Wednesday, April 15, 2009
Four Quotations, Four Allusions
How solid the poems appear to us. Let us go then, you and I. How firm the words, like so many stacked stones. I will arise and go now, and go to Innisfree. Yet at the same time, mysteriously, how utterly fluid. We will arise now and go, you and me and Michelangelo. How like the hollow bones of the dead the poems sleep in my mind. Stones and bones are things with feathers, perched in my soul. What wind could blow them free. What force could wipe them clean, like a blind hand swiping at cobwebs in the dark. Let us loaf and invite our finely feathered souls. How solid they too, the souls, appear. How they draw away and then creep near.

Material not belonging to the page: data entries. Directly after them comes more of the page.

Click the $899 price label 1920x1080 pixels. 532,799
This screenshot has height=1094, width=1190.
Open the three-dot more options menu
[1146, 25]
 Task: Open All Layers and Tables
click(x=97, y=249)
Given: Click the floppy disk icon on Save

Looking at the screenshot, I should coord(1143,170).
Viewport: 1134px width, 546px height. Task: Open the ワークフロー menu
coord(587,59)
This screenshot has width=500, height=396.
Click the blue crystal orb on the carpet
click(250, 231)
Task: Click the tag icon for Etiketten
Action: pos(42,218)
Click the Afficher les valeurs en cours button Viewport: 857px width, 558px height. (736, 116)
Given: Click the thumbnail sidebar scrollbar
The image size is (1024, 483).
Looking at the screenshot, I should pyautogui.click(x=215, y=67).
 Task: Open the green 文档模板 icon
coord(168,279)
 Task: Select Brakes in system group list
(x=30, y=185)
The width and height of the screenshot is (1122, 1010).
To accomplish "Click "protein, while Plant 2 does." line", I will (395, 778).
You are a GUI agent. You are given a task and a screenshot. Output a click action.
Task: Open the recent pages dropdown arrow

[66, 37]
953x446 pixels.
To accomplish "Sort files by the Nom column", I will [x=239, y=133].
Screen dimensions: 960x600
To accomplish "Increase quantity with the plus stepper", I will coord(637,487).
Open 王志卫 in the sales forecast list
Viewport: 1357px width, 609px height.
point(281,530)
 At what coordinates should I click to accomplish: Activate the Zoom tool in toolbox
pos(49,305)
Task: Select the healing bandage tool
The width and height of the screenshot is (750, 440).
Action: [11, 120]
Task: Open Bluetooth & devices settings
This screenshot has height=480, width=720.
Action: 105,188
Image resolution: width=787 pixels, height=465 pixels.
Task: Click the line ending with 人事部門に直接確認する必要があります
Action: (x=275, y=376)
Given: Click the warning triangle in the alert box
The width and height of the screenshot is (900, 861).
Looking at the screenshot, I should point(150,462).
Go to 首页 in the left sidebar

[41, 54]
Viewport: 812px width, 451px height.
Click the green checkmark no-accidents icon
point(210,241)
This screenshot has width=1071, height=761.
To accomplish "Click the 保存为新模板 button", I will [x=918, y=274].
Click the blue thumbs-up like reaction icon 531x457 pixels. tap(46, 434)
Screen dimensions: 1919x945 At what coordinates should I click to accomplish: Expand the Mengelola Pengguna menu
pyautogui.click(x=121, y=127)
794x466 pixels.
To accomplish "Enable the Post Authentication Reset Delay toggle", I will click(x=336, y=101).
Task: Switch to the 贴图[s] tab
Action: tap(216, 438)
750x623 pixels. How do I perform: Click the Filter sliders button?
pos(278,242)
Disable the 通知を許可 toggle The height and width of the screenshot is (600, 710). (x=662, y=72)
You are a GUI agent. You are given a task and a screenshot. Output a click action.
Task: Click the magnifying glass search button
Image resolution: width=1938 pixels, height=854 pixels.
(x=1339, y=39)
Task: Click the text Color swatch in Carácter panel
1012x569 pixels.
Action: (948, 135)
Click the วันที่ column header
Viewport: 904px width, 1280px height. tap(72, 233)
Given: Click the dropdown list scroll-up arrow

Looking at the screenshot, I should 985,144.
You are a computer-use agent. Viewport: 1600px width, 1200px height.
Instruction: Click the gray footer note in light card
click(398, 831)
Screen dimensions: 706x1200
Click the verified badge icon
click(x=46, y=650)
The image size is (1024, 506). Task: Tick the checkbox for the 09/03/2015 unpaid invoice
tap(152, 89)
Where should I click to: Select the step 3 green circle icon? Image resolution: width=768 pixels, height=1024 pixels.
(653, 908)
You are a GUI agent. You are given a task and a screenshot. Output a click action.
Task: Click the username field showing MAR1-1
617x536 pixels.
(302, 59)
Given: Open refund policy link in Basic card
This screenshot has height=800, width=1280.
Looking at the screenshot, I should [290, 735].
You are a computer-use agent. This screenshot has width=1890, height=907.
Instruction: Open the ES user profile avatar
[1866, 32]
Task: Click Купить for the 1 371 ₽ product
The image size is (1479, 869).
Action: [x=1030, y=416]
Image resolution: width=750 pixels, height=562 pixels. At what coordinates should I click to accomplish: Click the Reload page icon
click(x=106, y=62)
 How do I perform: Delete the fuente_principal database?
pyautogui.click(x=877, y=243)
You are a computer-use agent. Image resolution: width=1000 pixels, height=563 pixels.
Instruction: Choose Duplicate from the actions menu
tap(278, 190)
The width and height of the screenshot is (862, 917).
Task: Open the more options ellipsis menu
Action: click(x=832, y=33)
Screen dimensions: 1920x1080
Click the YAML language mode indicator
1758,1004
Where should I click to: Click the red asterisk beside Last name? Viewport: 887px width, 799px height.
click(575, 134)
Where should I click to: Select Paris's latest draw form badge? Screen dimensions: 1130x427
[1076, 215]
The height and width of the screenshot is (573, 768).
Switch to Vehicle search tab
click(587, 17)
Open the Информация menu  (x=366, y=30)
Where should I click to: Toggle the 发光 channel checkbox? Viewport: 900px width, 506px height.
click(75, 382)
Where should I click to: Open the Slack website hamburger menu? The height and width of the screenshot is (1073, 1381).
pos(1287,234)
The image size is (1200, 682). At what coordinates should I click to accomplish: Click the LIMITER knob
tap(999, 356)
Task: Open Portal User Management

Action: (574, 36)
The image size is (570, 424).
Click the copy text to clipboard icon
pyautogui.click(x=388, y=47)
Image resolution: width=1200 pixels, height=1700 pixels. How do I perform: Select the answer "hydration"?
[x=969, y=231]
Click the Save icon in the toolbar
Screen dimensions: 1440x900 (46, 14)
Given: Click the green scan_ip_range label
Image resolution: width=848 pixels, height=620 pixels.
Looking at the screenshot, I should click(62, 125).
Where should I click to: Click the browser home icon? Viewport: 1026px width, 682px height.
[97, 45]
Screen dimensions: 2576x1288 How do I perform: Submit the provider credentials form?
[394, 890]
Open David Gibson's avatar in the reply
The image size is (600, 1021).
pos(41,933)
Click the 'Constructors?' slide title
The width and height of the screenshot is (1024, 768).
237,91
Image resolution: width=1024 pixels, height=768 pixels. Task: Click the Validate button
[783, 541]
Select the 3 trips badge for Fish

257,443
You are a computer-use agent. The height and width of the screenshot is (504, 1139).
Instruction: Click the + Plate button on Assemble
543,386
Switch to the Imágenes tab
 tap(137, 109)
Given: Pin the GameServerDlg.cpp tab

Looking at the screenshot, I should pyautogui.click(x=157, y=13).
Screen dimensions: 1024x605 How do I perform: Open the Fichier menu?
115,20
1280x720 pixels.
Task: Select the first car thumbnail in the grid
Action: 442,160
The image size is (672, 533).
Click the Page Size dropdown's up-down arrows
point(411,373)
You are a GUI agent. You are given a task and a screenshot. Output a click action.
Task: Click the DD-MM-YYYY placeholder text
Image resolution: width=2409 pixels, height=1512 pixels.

And what miles they have to go before they sleep. These infinite miles, these senses of self, how solid they both seem. Are they or are they not / that is the question this poem is posing. They being the words, the souls, the stones, the feathers and minutes and miles. All of it. There is a state of dreaminess I seek beyond here, where everything appears so solid. A place where the hard stones are revealed to be secretly stuffed with feathers. A place where the answer, my friend, is blowing in the wind and through the hollow centers of banana trees. It’s fine, in summer, to visit the seashore. So let us go then, you and I, and Shakespeare too, that old chap, and let us host a grand recital and wish all the fine poems into the undulating sea.